_EXERCISE DESCRIPTION_
Output the entries as a numbered list, omitting any blank lines.

== ITEMS ==

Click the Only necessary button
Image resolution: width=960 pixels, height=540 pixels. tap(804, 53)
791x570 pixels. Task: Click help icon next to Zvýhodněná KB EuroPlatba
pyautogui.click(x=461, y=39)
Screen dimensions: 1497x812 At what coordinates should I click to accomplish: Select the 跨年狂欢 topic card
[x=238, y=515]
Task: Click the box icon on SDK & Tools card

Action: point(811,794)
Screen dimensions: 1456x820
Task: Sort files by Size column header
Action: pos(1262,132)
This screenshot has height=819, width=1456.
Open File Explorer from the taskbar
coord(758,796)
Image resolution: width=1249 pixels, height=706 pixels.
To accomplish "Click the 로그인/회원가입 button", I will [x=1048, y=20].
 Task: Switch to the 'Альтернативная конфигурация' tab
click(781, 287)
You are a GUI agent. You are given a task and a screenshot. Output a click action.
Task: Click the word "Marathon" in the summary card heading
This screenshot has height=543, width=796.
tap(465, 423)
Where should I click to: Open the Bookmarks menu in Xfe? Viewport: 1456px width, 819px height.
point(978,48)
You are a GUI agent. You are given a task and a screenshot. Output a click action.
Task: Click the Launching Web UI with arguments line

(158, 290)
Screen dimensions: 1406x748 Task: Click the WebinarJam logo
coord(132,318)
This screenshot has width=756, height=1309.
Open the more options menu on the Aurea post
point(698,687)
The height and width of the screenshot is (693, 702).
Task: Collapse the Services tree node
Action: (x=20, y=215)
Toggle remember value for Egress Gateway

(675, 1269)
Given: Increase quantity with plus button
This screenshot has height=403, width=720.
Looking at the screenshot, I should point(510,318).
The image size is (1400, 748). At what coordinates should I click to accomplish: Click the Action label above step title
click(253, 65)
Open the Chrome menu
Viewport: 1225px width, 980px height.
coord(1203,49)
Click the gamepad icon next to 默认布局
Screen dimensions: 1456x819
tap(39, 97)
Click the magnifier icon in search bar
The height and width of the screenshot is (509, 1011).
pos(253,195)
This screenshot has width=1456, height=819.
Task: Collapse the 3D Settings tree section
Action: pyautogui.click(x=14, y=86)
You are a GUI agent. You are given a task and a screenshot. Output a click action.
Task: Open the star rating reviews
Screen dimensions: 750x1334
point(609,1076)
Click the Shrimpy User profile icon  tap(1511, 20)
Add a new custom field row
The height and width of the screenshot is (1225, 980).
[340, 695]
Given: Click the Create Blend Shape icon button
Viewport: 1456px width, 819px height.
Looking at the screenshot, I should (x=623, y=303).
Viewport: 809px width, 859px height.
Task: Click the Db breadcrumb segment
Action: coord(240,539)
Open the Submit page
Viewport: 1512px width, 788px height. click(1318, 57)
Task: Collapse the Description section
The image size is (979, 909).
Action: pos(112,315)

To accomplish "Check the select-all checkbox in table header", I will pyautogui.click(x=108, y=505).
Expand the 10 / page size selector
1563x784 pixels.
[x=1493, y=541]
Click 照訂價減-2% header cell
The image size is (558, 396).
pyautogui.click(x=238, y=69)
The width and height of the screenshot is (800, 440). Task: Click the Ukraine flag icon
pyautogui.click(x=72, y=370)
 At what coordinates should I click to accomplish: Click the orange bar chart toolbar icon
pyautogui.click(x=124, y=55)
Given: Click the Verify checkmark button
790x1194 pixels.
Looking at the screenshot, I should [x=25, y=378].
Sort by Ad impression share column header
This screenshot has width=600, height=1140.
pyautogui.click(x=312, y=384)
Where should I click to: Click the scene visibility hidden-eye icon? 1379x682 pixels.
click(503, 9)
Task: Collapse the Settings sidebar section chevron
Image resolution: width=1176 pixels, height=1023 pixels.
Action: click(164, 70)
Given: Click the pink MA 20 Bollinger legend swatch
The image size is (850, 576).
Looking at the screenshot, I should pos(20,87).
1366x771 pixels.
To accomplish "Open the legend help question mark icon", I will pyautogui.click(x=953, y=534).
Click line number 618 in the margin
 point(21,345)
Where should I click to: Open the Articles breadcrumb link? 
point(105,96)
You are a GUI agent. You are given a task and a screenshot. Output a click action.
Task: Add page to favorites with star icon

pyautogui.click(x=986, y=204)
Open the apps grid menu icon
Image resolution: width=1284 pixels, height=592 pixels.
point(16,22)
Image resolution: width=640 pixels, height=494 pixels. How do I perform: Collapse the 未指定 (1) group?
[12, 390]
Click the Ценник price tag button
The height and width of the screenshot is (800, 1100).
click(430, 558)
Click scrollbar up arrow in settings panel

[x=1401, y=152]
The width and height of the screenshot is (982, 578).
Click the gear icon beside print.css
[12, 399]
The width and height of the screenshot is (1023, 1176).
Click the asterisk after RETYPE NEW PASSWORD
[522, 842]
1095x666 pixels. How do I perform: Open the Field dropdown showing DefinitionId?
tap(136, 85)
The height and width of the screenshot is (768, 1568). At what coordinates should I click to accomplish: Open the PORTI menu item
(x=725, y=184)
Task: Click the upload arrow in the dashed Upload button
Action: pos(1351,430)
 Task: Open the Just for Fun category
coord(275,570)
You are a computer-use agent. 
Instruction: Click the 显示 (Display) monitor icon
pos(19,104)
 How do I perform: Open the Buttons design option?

===

_THE COMPLETED TASK_
1. Click the Only necessary button
2. Image resolution: width=960 pixels, height=540 pixels. tap(804, 53)
3. 791x570 pixels. Task: Click help icon next to Zvýhodněná KB EuroPlatba
4. pyautogui.click(x=461, y=39)
5. Screen dimensions: 1497x812 At what coordinates should I click to accomplish: Select the 跨年狂欢 topic card
6. [x=238, y=515]
7. Task: Click the box icon on SDK & Tools card
8. Action: point(811,794)
9. Screen dimensions: 1456x820
10. Task: Sort files by Size column header
11. Action: pos(1262,132)
12. This screenshot has height=819, width=1456.
13. Open File Explorer from the taskbar
14. coord(758,796)
15. Image resolution: width=1249 pixels, height=706 pixels.
16. To accomplish "Click the 로그인/회원가입 button", I will [x=1048, y=20].
17.  Task: Switch to the 'Альтернативная конфигурация' tab
18. click(781, 287)
19. You are a GUI agent. You are given a task and a screenshot. Output a click action.
20. Task: Click the word "Marathon" in the summary card heading
21. This screenshot has height=543, width=796.
22. tap(465, 423)
23. Where should I click to: Open the Bookmarks menu in Xfe? Viewport: 1456px width, 819px height.
24. point(978,48)
25. You are a GUI agent. You are given a task and a screenshot. Output a click action.
26. Task: Click the Launching Web UI with arguments line
27. (158, 290)
28. Screen dimensions: 1406x748 Task: Click the WebinarJam logo
29. coord(132,318)
30. This screenshot has width=756, height=1309.
31. Open the more options menu on the Aurea post
32. point(698,687)
33. The height and width of the screenshot is (693, 702).
34. Task: Collapse the Services tree node
35. Action: (x=20, y=215)
36. Toggle remember value for Egress Gateway
37. (675, 1269)
38. Given: Increase quantity with plus button
39. This screenshot has height=403, width=720.
40. Looking at the screenshot, I should point(510,318).
41. The image size is (1400, 748). At what coordinates should I click to accomplish: Click the Action label above step title
42. click(253, 65)
43. Open the Chrome menu
44. Viewport: 1225px width, 980px height.
45. coord(1203,49)
46. Click the gamepad icon next to 默认布局
47. Screen dimensions: 1456x819
48. tap(39, 97)
49. Click the magnifier icon in search bar
50. The height and width of the screenshot is (509, 1011).
51. pos(253,195)
52. This screenshot has width=1456, height=819.
53. Task: Collapse the 3D Settings tree section
54. Action: pyautogui.click(x=14, y=86)
55. You are a GUI agent. You are given a task and a screenshot. Output a click action.
56. Task: Open the star rating reviews
57. Screen dimensions: 750x1334
58. point(609,1076)
59. Click the Shrimpy User profile icon  tap(1511, 20)
60. Add a new custom field row
61. The height and width of the screenshot is (1225, 980).
62. [340, 695]
63. Given: Click the Create Blend Shape icon button
64. Viewport: 1456px width, 819px height.
65. Looking at the screenshot, I should (x=623, y=303).
66. Viewport: 809px width, 859px height.
67. Task: Click the Db breadcrumb segment
68. Action: coord(240,539)
69. Open the Submit page
70. Viewport: 1512px width, 788px height. click(1318, 57)
71. Task: Collapse the Description section
72. The image size is (979, 909).
73. Action: pos(112,315)
74. To accomplish "Check the select-all checkbox in table header", I will pyautogui.click(x=108, y=505).
75. Expand the 10 / page size selector
76. 1563x784 pixels.
77. [x=1493, y=541]
78. Click 照訂價減-2% header cell
79. The image size is (558, 396).
80. pyautogui.click(x=238, y=69)
81. The width and height of the screenshot is (800, 440). Task: Click the Ukraine flag icon
82. pyautogui.click(x=72, y=370)
83.  At what coordinates should I click to accomplish: Click the orange bar chart toolbar icon
84. pyautogui.click(x=124, y=55)
85. Given: Click the Verify checkmark button
86. 790x1194 pixels.
87. Looking at the screenshot, I should [x=25, y=378].
88. Sort by Ad impression share column header
89. This screenshot has width=600, height=1140.
90. pyautogui.click(x=312, y=384)
91. Where should I click to: Click the scene visibility hidden-eye icon? 1379x682 pixels.
92. click(503, 9)
93. Task: Collapse the Settings sidebar section chevron
94. Image resolution: width=1176 pixels, height=1023 pixels.
95. Action: click(164, 70)
96. Given: Click the pink MA 20 Bollinger legend swatch
97. The image size is (850, 576).
98. Looking at the screenshot, I should pos(20,87).
99. 1366x771 pixels.
100. To accomplish "Open the legend help question mark icon", I will pyautogui.click(x=953, y=534).
101. Click line number 618 in the margin
102.  point(21,345)
103. Where should I click to: Open the Articles breadcrumb link? 
104. point(105,96)
105. You are a GUI agent. You are given a task and a screenshot. Output a click action.
106. Task: Add page to favorites with star icon
107. pyautogui.click(x=986, y=204)
108. Open the apps grid menu icon
109. Image resolution: width=1284 pixels, height=592 pixels.
110. point(16,22)
111. Image resolution: width=640 pixels, height=494 pixels. How do I perform: Collapse the 未指定 (1) group?
112. [12, 390]
113. Click the Ценник price tag button
114. The height and width of the screenshot is (800, 1100).
115. click(430, 558)
116. Click scrollbar up arrow in settings panel
117. [x=1401, y=152]
118. The width and height of the screenshot is (982, 578).
119. Click the gear icon beside print.css
120. [12, 399]
121. The width and height of the screenshot is (1023, 1176).
122. Click the asterisk after RETYPE NEW PASSWORD
123. [522, 842]
124. 1095x666 pixels. How do I perform: Open the Field dropdown showing DefinitionId?
125. tap(136, 85)
126. The height and width of the screenshot is (768, 1568). At what coordinates should I click to accomplish: Open the PORTI menu item
127. (x=725, y=184)
128. Task: Click the upload arrow in the dashed Upload button
129. Action: pos(1351,430)
130.  Task: Open the Just for Fun category
131. coord(275,570)
132. You are a computer-use agent. 
133. Instruction: Click the 显示 (Display) monitor icon
134. pos(19,104)
135.  How do I perform: Open the Buttons design option?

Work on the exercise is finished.